**Task**
Please transcribe the data that follows exactly, from its first line through the line that contains "Task: Toggle the preview side panel icon".

Pixel coordinate grounding data:
-- Opening Marker --

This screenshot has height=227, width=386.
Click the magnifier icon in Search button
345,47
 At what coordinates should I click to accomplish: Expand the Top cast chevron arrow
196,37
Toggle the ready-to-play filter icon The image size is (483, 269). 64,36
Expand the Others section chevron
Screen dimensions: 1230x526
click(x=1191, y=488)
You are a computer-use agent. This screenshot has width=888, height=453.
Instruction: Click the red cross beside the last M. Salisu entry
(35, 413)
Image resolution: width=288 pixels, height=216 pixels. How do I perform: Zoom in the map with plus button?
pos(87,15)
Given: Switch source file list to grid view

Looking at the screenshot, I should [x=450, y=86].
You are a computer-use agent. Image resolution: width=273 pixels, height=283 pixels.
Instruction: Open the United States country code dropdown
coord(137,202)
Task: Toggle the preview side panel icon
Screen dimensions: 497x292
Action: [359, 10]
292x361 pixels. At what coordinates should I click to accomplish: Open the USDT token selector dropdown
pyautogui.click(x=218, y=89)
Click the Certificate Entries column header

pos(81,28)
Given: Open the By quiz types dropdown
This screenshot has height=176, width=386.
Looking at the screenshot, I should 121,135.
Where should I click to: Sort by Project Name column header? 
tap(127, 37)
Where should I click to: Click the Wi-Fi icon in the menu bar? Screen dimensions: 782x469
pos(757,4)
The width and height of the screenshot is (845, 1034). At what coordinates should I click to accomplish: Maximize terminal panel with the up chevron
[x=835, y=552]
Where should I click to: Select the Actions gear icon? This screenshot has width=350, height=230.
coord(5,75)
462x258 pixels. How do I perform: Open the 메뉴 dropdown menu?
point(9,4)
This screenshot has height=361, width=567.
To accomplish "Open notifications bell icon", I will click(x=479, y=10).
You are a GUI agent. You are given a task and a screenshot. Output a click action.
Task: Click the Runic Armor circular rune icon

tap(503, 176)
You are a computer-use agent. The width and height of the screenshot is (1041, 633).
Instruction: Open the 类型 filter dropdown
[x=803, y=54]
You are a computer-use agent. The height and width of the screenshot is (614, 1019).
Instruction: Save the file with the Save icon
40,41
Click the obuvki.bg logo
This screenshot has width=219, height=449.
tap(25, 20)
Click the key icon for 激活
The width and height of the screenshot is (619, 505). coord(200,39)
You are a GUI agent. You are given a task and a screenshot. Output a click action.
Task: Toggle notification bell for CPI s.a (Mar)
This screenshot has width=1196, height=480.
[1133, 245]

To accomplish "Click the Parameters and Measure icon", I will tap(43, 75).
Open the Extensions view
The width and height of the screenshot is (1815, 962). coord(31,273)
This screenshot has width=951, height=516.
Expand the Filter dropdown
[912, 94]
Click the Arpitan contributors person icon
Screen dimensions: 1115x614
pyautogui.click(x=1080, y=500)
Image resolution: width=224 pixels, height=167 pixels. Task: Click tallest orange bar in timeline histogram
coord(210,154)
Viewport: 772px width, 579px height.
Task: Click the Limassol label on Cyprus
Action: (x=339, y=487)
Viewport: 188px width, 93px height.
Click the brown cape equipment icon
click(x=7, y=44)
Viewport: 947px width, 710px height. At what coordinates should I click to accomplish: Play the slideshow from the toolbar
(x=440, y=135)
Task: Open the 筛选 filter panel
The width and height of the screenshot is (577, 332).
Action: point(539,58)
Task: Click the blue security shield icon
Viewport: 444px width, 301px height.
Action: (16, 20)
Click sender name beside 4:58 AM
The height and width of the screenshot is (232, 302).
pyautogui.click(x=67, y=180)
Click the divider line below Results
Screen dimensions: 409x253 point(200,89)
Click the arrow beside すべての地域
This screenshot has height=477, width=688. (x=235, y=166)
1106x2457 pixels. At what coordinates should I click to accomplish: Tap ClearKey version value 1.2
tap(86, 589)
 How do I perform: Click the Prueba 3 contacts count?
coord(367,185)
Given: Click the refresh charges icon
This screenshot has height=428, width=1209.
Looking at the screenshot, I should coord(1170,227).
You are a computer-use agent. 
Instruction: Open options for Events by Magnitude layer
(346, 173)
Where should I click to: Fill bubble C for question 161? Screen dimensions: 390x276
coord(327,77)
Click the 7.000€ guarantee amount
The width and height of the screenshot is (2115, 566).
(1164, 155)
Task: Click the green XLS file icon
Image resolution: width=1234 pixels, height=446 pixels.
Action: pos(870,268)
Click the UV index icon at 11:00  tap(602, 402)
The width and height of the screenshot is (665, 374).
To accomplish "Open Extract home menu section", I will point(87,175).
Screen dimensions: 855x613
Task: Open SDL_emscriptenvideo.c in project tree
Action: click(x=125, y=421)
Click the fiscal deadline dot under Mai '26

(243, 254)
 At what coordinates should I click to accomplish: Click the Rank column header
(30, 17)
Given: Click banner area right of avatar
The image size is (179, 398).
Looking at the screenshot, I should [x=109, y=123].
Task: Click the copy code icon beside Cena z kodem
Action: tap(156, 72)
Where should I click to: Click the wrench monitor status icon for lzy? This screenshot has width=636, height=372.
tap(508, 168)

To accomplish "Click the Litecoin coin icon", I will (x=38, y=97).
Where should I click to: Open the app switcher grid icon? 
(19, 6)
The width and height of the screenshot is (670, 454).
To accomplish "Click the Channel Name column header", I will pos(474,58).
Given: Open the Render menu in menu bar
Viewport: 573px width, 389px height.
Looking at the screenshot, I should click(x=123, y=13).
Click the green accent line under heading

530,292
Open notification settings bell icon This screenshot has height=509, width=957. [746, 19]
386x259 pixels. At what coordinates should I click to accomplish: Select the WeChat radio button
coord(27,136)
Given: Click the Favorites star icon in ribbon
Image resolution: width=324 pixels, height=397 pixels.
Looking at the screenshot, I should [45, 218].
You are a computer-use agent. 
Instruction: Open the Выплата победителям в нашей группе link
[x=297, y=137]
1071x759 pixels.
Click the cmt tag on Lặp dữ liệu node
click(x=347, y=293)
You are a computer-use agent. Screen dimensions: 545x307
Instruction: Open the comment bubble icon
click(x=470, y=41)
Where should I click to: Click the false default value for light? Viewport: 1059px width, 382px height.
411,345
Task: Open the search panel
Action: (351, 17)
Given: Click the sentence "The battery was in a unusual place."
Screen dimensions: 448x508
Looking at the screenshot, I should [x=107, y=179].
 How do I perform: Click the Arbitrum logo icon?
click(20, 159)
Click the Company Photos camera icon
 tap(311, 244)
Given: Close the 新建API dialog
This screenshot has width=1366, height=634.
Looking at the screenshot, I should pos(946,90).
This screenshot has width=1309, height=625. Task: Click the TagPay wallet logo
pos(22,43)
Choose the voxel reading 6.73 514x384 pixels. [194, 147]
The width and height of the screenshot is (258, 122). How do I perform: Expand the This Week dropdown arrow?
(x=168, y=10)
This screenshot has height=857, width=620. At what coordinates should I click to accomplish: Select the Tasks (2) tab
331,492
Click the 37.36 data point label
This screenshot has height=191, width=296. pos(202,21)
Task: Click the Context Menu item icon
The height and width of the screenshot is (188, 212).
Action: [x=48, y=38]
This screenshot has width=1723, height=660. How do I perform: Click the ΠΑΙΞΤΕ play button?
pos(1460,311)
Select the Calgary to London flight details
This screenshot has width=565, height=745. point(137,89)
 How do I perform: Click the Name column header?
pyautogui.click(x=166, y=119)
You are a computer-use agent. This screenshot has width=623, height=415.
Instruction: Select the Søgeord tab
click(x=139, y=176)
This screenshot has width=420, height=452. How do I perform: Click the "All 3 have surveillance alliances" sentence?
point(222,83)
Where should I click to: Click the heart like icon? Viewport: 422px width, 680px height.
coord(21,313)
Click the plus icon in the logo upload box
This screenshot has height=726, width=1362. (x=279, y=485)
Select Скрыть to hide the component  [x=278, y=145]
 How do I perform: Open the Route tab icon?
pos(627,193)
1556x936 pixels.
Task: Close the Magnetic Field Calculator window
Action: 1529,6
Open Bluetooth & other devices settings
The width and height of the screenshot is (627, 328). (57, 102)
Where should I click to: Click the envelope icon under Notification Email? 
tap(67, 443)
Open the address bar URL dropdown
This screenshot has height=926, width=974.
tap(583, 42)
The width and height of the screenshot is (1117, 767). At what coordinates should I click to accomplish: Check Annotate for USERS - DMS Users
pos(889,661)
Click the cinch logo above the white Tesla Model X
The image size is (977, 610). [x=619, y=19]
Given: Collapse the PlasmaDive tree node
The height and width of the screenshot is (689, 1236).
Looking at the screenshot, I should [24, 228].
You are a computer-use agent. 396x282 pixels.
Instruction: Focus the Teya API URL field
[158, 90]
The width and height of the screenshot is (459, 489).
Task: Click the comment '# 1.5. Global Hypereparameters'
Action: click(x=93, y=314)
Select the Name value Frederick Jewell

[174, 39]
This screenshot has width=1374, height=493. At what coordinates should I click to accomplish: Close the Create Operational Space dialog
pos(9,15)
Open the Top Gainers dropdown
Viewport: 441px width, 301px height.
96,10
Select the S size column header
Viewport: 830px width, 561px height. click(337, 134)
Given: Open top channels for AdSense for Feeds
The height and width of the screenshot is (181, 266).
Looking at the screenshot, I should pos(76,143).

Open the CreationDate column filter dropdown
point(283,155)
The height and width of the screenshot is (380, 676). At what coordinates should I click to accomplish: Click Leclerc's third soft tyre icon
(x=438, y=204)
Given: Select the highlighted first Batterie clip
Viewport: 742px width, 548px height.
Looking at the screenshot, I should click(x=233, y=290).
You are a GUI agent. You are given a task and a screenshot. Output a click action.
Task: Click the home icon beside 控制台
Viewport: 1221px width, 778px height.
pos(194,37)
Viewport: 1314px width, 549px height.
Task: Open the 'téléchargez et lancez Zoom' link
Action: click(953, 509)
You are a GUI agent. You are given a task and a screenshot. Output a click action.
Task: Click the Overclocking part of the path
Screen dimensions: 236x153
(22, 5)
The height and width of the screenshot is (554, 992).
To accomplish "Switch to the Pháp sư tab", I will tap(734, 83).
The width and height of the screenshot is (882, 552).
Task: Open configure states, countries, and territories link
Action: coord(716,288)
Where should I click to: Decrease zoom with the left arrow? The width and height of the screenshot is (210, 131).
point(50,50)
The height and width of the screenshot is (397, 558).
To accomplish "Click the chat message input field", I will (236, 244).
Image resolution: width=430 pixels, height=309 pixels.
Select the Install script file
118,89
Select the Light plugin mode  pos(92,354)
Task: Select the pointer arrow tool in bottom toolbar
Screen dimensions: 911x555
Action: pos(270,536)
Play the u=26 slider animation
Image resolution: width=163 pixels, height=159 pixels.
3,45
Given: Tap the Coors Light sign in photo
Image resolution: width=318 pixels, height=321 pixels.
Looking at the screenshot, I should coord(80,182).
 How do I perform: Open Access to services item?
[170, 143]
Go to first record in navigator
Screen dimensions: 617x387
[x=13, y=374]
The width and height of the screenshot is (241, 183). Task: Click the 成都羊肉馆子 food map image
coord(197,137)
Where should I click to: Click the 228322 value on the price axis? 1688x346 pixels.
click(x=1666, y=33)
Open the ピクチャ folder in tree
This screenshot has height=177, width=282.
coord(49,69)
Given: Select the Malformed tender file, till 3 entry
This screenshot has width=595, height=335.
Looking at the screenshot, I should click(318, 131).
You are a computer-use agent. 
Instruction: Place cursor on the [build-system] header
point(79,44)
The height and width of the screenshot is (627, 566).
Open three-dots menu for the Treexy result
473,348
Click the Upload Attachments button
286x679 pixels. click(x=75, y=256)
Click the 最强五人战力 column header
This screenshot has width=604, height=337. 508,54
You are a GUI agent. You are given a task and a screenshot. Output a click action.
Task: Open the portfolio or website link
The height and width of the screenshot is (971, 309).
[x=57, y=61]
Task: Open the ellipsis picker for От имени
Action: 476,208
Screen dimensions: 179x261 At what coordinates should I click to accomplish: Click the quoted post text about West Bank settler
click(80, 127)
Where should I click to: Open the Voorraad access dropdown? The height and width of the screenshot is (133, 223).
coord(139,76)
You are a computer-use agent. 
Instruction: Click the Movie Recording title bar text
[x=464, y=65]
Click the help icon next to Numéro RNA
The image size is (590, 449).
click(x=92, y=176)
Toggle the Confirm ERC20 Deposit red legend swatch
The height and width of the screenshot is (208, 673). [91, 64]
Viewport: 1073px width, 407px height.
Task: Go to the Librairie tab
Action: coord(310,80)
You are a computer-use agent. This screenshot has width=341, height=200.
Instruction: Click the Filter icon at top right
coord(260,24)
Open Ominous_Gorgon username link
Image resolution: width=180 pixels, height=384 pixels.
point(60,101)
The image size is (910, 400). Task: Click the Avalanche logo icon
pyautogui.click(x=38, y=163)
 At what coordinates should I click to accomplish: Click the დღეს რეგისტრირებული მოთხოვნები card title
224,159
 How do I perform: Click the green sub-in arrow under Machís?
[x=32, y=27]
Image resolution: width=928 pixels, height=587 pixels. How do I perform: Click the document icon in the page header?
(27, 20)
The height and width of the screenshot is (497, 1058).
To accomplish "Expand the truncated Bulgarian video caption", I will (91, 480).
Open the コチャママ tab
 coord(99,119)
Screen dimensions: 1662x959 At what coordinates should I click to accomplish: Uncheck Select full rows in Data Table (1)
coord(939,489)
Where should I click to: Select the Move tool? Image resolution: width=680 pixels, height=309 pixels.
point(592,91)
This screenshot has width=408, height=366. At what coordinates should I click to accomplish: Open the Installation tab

-- Closing Marker --

**Task response**
This screenshot has height=227, width=386.
Click the magnifier icon in Search button
345,47
 At what coordinates should I click to accomplish: Expand the Top cast chevron arrow
196,37
Toggle the ready-to-play filter icon The image size is (483, 269). 64,36
Expand the Others section chevron
Screen dimensions: 1230x526
click(x=1191, y=488)
You are a computer-use agent. This screenshot has width=888, height=453.
Instruction: Click the red cross beside the last M. Salisu entry
(35, 413)
Image resolution: width=288 pixels, height=216 pixels. How do I perform: Zoom in the map with plus button?
pos(87,15)
Given: Switch source file list to grid view

Looking at the screenshot, I should [x=450, y=86].
You are a computer-use agent. Image resolution: width=273 pixels, height=283 pixels.
Instruction: Open the United States country code dropdown
coord(137,202)
Task: Toggle the preview side panel icon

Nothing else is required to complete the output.